WHAT IS BEING ASKED:
The entries that follow contain images, which should be left out; output everything else exactly.

DATASET ENTRIES:
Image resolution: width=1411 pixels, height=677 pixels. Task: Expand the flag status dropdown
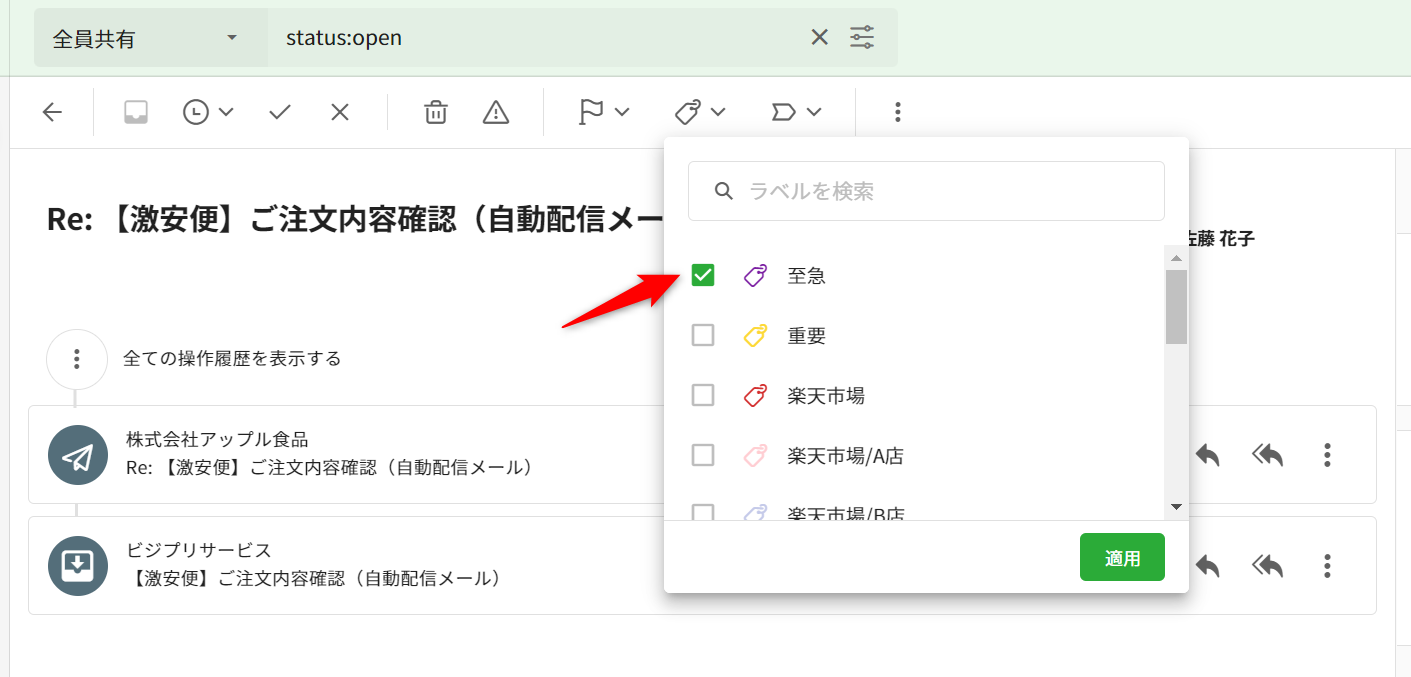pos(604,113)
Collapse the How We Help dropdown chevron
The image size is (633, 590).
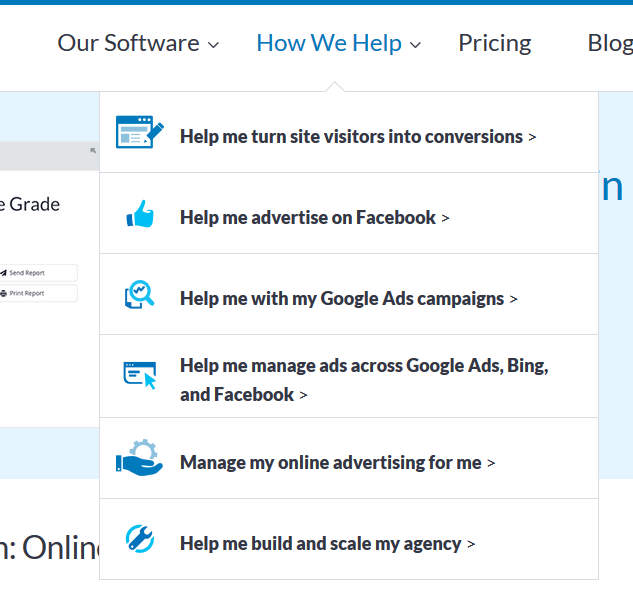click(x=415, y=45)
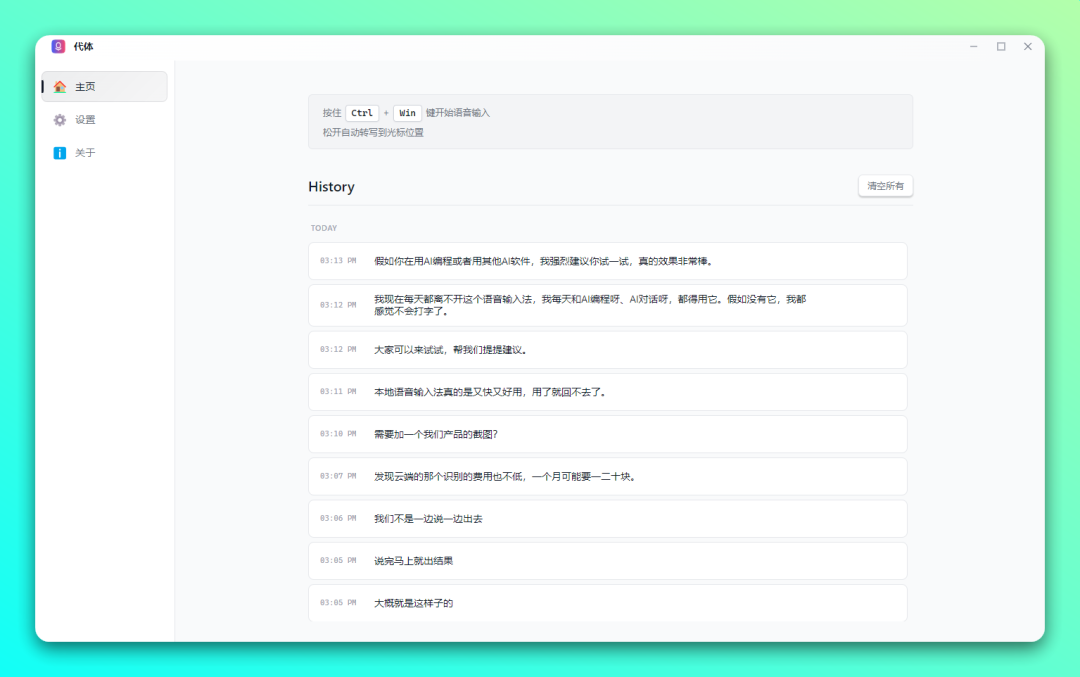Click the blue info icon for 关于
The image size is (1080, 677).
pos(60,153)
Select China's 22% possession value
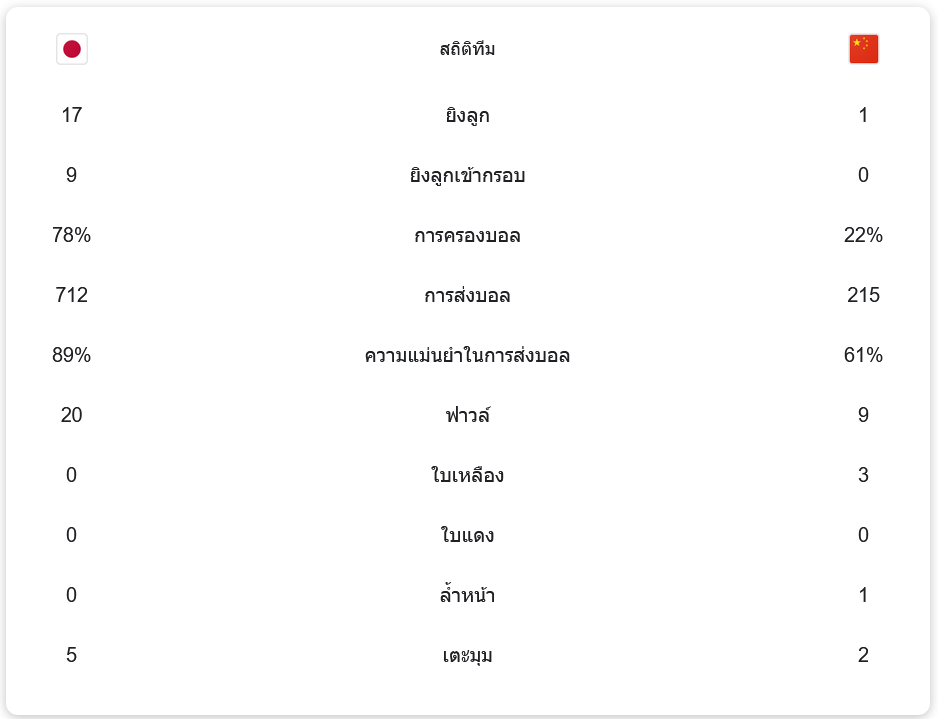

TASK SOLUTION:
Image resolution: width=1411 pixels, height=677 pixels. Task: Expand the flag status dropdown
pos(604,113)
Collapse the How We Help dropdown chevron
The image size is (633, 590).
click(x=415, y=45)
Click the blue info icon for 关于
The image size is (1080, 677).
pos(60,153)
Select China's 22% possession value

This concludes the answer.